EduDaan tech stack: Django, DRF, PostgreSQL, Heroku, Flutter, Firebase Firestore, Flyer Chat UI, Bulma CSS, Zoom API

Some interesting notes about the tech stack listed above:

  • This was also my first time working with Flutter for anything complex, and given the time pressure I was under, a lot of the code in the app was hacked together. You can see some rough edges in the layout, because I generally tried to fit stock Flutter Material UI components to my specific needs.
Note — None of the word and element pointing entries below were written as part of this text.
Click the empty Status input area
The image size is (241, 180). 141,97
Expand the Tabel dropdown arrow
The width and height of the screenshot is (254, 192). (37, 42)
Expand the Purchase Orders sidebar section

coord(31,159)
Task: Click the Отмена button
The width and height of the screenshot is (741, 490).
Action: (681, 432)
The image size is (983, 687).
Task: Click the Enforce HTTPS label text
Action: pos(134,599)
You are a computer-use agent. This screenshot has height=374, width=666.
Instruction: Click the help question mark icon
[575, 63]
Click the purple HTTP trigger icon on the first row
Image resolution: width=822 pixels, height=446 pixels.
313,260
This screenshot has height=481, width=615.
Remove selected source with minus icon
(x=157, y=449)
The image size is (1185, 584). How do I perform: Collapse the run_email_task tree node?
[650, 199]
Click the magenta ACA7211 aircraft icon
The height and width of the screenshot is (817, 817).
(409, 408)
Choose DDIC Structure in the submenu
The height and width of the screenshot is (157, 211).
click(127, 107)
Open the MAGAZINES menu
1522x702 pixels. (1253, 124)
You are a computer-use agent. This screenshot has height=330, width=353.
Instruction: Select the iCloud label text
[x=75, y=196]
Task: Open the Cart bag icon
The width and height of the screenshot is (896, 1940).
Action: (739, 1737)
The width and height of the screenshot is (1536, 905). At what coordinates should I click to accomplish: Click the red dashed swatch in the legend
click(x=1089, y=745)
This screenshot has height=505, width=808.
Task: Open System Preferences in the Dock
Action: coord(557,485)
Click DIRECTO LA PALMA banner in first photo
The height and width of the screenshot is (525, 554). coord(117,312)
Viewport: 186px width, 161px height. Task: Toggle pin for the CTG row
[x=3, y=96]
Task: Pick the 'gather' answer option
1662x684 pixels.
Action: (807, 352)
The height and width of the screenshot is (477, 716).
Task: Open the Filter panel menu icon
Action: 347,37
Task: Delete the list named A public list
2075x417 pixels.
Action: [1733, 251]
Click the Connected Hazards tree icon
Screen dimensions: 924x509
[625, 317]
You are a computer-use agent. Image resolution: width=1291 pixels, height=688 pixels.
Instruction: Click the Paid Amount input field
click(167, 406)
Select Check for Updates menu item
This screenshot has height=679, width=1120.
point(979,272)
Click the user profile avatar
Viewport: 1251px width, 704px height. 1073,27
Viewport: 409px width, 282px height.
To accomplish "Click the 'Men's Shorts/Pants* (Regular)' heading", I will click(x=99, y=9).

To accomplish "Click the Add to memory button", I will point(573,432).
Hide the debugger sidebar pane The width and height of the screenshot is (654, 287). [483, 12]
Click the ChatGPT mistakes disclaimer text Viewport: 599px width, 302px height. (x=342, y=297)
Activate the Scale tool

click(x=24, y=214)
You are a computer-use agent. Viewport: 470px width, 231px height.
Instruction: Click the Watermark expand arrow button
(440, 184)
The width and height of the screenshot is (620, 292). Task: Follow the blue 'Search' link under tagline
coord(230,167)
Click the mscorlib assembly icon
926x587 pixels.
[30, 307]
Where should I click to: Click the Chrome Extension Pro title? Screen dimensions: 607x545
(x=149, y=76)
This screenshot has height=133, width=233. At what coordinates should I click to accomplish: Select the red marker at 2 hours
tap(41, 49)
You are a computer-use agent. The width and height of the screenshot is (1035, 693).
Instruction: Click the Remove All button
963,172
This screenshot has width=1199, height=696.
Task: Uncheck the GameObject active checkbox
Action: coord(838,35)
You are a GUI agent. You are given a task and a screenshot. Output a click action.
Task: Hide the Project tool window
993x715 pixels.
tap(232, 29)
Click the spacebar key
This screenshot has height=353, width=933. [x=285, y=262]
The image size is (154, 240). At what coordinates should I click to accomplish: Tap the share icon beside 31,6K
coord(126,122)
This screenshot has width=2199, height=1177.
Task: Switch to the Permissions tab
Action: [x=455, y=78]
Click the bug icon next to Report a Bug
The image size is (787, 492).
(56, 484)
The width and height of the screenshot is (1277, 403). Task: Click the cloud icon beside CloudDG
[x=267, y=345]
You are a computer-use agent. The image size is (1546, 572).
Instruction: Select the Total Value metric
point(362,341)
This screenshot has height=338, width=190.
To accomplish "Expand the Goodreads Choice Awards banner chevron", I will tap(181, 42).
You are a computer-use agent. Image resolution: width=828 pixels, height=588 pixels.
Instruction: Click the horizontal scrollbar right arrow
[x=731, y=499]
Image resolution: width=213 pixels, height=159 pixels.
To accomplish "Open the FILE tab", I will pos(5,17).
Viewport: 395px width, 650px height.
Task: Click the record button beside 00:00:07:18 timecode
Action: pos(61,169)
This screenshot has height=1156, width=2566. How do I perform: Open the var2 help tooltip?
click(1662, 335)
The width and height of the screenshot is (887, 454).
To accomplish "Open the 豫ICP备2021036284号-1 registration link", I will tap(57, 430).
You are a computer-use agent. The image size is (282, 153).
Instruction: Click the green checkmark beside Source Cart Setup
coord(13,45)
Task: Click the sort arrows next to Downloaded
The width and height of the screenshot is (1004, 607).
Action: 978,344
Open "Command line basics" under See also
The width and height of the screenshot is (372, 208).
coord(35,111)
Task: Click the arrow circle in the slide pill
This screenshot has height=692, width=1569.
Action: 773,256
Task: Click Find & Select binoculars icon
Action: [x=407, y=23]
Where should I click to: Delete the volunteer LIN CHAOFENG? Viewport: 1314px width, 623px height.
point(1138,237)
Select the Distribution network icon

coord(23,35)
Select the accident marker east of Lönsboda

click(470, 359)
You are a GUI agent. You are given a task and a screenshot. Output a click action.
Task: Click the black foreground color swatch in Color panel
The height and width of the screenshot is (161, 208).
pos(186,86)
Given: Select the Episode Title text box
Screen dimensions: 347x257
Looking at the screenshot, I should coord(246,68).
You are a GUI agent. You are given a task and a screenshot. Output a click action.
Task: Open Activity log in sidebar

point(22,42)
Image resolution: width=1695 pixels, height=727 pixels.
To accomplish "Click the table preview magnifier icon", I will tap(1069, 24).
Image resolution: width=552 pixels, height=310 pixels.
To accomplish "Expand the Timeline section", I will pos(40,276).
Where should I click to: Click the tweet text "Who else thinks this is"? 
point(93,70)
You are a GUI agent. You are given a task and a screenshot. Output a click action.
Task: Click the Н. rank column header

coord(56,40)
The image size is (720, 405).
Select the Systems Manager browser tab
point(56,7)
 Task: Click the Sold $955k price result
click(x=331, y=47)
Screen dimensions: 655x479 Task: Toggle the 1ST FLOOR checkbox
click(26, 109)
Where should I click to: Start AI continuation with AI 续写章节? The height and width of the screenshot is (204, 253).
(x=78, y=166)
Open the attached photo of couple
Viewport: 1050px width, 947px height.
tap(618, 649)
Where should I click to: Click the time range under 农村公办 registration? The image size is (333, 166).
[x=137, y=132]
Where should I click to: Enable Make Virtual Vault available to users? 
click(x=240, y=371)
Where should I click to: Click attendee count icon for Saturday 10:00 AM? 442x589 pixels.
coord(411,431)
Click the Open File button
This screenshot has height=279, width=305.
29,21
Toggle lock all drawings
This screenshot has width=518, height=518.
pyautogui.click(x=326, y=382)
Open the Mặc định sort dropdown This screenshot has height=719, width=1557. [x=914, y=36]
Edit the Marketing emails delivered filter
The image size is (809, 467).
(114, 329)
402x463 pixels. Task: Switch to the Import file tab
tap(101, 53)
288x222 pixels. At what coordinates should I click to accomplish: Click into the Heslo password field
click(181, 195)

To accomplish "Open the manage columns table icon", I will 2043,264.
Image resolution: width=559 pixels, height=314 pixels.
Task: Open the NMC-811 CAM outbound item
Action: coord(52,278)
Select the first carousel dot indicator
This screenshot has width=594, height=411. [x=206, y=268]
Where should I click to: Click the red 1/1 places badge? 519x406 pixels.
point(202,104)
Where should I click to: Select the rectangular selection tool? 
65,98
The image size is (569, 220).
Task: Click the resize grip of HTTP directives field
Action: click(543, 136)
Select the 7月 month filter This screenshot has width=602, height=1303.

  • I couldn’t figure out a way to scale the Zoom API - I had to use my own personal API key for testing, which has a cap of 100 meetings / month. I was quite surprised by this, given that generating Zoom meetings en masse is probably something that a lot of enterprise software could probably make use of and do make use of.
  • The real-time chat setup was, generally, a disaster. I initially wanted to build it using Django websockets, and had I had more time, I would have probably been able to, but I eventually ended up making it with Firebase Firestore just a few days before the finals. I used Flyer Chat to throw together a decent-looking interface quickly, but having built custom chat pages in Flutter since then, it would have probably been easier to just write a custom chat UI.
  • I’d worked extensively with Django for server-rendered web applications before, but this was my first time working with Django REST Framework. Looking back at the code I wrote for the hackathon, not a lot of it makes use of the best features of DRF, and it’d probably have been better using something like FastAPI.